Print every record below exactly as written.

[Opening MATERIAL PROVIDED section]

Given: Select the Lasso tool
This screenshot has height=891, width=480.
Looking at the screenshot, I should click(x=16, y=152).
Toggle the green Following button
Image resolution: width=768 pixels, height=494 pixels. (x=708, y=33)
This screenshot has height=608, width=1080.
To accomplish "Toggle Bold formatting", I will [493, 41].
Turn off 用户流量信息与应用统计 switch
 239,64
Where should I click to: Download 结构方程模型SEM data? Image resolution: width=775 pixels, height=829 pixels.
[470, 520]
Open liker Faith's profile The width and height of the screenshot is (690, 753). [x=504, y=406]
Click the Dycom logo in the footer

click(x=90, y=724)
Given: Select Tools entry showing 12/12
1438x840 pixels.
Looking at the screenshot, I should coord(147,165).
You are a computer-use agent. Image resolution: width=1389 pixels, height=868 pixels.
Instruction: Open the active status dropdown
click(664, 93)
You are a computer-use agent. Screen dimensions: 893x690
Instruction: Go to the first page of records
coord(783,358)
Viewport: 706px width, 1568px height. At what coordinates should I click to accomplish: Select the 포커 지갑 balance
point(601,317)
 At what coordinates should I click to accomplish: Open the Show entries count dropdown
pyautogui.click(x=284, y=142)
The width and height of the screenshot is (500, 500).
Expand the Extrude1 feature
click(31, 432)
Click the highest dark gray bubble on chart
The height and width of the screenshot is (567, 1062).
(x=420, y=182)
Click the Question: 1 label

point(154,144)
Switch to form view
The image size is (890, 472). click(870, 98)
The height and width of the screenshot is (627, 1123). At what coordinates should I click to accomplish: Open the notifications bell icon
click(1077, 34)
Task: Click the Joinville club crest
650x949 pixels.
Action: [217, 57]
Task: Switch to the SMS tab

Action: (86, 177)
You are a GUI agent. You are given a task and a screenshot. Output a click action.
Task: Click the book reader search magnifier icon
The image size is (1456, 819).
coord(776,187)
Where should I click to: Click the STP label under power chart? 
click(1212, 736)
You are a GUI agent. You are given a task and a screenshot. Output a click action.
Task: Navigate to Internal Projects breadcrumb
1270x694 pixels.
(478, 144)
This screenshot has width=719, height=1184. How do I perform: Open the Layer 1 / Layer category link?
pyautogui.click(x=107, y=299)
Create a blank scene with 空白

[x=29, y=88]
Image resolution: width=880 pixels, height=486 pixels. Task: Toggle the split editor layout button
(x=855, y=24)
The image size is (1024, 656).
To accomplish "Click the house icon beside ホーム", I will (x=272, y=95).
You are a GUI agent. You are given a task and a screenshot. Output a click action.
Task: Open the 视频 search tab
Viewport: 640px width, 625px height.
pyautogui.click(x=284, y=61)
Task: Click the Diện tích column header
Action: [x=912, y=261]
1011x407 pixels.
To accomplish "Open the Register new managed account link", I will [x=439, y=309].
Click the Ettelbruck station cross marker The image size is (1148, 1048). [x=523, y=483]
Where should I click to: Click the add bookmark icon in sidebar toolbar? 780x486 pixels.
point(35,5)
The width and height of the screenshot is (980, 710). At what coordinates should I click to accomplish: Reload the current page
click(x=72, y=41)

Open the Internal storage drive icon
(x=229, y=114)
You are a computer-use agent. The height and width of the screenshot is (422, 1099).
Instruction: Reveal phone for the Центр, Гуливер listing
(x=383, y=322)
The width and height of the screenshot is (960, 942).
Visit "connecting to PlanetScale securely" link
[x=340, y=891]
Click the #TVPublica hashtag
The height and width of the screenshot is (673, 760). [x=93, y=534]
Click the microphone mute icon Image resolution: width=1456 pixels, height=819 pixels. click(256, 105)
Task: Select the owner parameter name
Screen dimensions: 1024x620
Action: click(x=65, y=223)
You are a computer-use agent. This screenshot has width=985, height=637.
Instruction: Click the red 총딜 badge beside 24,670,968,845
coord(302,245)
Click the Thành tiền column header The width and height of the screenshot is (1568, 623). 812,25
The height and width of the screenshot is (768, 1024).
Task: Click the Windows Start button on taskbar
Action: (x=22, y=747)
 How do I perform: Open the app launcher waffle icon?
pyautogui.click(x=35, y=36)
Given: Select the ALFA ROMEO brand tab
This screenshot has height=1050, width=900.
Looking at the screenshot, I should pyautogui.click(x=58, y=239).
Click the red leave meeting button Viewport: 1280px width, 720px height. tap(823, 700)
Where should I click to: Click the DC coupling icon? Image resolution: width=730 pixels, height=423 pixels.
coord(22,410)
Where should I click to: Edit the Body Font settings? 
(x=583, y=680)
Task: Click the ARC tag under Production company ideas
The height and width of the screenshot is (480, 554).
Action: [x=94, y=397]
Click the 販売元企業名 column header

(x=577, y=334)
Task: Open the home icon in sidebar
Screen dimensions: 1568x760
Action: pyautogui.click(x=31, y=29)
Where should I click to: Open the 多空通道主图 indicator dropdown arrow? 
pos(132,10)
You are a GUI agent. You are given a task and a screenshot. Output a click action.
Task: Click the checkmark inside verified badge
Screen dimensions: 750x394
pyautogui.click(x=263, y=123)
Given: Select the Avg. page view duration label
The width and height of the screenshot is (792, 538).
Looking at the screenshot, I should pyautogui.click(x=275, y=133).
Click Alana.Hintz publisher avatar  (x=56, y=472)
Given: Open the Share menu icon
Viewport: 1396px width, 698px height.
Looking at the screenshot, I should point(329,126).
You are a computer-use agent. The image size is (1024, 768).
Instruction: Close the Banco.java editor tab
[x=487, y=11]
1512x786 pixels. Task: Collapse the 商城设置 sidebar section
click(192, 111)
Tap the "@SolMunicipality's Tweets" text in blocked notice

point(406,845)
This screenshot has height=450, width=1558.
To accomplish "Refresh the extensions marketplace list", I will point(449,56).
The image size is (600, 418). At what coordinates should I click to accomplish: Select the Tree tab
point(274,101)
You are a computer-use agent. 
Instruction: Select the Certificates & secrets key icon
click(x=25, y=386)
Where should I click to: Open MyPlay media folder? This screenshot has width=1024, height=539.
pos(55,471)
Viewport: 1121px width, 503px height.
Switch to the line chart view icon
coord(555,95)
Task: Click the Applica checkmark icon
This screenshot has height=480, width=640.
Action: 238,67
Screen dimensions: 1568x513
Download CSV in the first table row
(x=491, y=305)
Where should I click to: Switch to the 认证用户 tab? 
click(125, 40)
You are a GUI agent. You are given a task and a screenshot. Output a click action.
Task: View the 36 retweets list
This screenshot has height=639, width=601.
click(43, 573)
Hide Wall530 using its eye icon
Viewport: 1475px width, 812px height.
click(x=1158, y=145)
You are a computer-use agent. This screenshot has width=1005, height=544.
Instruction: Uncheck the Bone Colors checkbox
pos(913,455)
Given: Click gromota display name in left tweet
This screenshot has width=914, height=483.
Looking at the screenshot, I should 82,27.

[Closing MATERIAL PROVIDED section]

# RESULT BELOW
Given: Select the Lasso tool
This screenshot has height=891, width=480.
Looking at the screenshot, I should click(x=16, y=152).
Toggle the green Following button
Image resolution: width=768 pixels, height=494 pixels. (x=708, y=33)
This screenshot has height=608, width=1080.
To accomplish "Toggle Bold formatting", I will [493, 41].
Turn off 用户流量信息与应用统计 switch
 239,64
Where should I click to: Download 结构方程模型SEM data? Image resolution: width=775 pixels, height=829 pixels.
[470, 520]
Open liker Faith's profile The width and height of the screenshot is (690, 753). [x=504, y=406]
Click the Dycom logo in the footer

click(x=90, y=724)
Given: Select Tools entry showing 12/12
1438x840 pixels.
Looking at the screenshot, I should coord(147,165).
You are a computer-use agent. Image resolution: width=1389 pixels, height=868 pixels.
Instruction: Open the active status dropdown
click(664, 93)
You are a computer-use agent. Screen dimensions: 893x690
Instruction: Go to the first page of records
coord(783,358)
Viewport: 706px width, 1568px height. At what coordinates should I click to accomplish: Select the 포커 지갑 balance
point(601,317)
 At what coordinates should I click to accomplish: Open the Show entries count dropdown
pyautogui.click(x=284, y=142)
The width and height of the screenshot is (500, 500).
Expand the Extrude1 feature
click(31, 432)
Click the highest dark gray bubble on chart
The height and width of the screenshot is (567, 1062).
(x=420, y=182)
Click the Question: 1 label

point(154,144)
Switch to form view
The image size is (890, 472). click(870, 98)
The height and width of the screenshot is (627, 1123). At what coordinates should I click to accomplish: Open the notifications bell icon
click(1077, 34)
Task: Click the Joinville club crest
650x949 pixels.
Action: [217, 57]
Task: Switch to the SMS tab

Action: (86, 177)
You are a GUI agent. You are given a task and a screenshot. Output a click action.
Task: Click the book reader search magnifier icon
The image size is (1456, 819).
coord(776,187)
Where should I click to: Click the STP label under power chart? 
click(1212, 736)
You are a GUI agent. You are given a task and a screenshot. Output a click action.
Task: Navigate to Internal Projects breadcrumb
1270x694 pixels.
(478, 144)
This screenshot has width=719, height=1184. How do I perform: Open the Layer 1 / Layer category link?
pyautogui.click(x=107, y=299)
Create a blank scene with 空白

[x=29, y=88]
Image resolution: width=880 pixels, height=486 pixels. Task: Toggle the split editor layout button
(x=855, y=24)
The image size is (1024, 656).
To accomplish "Click the house icon beside ホーム", I will (x=272, y=95).
You are a GUI agent. You are given a task and a screenshot. Output a click action.
Task: Open the 视频 search tab
Viewport: 640px width, 625px height.
pyautogui.click(x=284, y=61)
Task: Click the Diện tích column header
Action: [x=912, y=261]
1011x407 pixels.
To accomplish "Open the Register new managed account link", I will [x=439, y=309].
Click the Ettelbruck station cross marker The image size is (1148, 1048). [x=523, y=483]
Where should I click to: Click the add bookmark icon in sidebar toolbar? 780x486 pixels.
point(35,5)
The width and height of the screenshot is (980, 710). At what coordinates should I click to accomplish: Reload the current page
click(x=72, y=41)

Open the Internal storage drive icon
(x=229, y=114)
You are a computer-use agent. The height and width of the screenshot is (422, 1099).
Instruction: Reveal phone for the Центр, Гуливер listing
(x=383, y=322)
The width and height of the screenshot is (960, 942).
Visit "connecting to PlanetScale securely" link
[x=340, y=891]
Click the #TVPublica hashtag
The height and width of the screenshot is (673, 760). [x=93, y=534]
Click the microphone mute icon Image resolution: width=1456 pixels, height=819 pixels. click(256, 105)
Task: Select the owner parameter name
Screen dimensions: 1024x620
Action: click(x=65, y=223)
You are a computer-use agent. This screenshot has width=985, height=637.
Instruction: Click the red 총딜 badge beside 24,670,968,845
coord(302,245)
Click the Thành tiền column header The width and height of the screenshot is (1568, 623). 812,25
The height and width of the screenshot is (768, 1024).
Task: Click the Windows Start button on taskbar
Action: (x=22, y=747)
 How do I perform: Open the app launcher waffle icon?
pyautogui.click(x=35, y=36)
Given: Select the ALFA ROMEO brand tab
This screenshot has height=1050, width=900.
Looking at the screenshot, I should pyautogui.click(x=58, y=239).
Click the red leave meeting button Viewport: 1280px width, 720px height. tap(823, 700)
Where should I click to: Click the DC coupling icon? Image resolution: width=730 pixels, height=423 pixels.
coord(22,410)
Where should I click to: Edit the Body Font settings? 
(x=583, y=680)
Task: Click the ARC tag under Production company ideas
The height and width of the screenshot is (480, 554).
Action: [x=94, y=397]
Click the 販売元企業名 column header

(x=577, y=334)
Task: Open the home icon in sidebar
Screen dimensions: 1568x760
Action: pyautogui.click(x=31, y=29)
Where should I click to: Open the 多空通道主图 indicator dropdown arrow? 
pos(132,10)
You are a GUI agent. You are given a task and a screenshot. Output a click action.
Task: Click the checkmark inside verified badge
Screen dimensions: 750x394
pyautogui.click(x=263, y=123)
Given: Select the Avg. page view duration label
The width and height of the screenshot is (792, 538).
Looking at the screenshot, I should pyautogui.click(x=275, y=133).
Click Alana.Hintz publisher avatar  (x=56, y=472)
Given: Open the Share menu icon
Viewport: 1396px width, 698px height.
Looking at the screenshot, I should point(329,126).
You are a computer-use agent. The image size is (1024, 768).
Instruction: Close the Banco.java editor tab
[x=487, y=11]
1512x786 pixels. Task: Collapse the 商城设置 sidebar section
click(192, 111)
Tap the "@SolMunicipality's Tweets" text in blocked notice

point(406,845)
This screenshot has height=450, width=1558.
To accomplish "Refresh the extensions marketplace list", I will point(449,56).
The image size is (600, 418). At what coordinates should I click to accomplish: Select the Tree tab
point(274,101)
You are a computer-use agent. 
Instruction: Select the Certificates & secrets key icon
click(x=25, y=386)
Where should I click to: Open MyPlay media folder? This screenshot has width=1024, height=539.
pos(55,471)
Viewport: 1121px width, 503px height.
Switch to the line chart view icon
coord(555,95)
Task: Click the Applica checkmark icon
This screenshot has height=480, width=640.
Action: 238,67
Screen dimensions: 1568x513
Download CSV in the first table row
(x=491, y=305)
Where should I click to: Switch to the 认证用户 tab? 
click(125, 40)
You are a GUI agent. You are given a task and a screenshot. Output a click action.
Task: View the 36 retweets list
This screenshot has height=639, width=601.
click(43, 573)
Hide Wall530 using its eye icon
Viewport: 1475px width, 812px height.
click(x=1158, y=145)
You are a computer-use agent. This screenshot has width=1005, height=544.
Instruction: Uncheck the Bone Colors checkbox
pos(913,455)
Given: Click gromota display name in left tweet
This screenshot has width=914, height=483.
Looking at the screenshot, I should 82,27.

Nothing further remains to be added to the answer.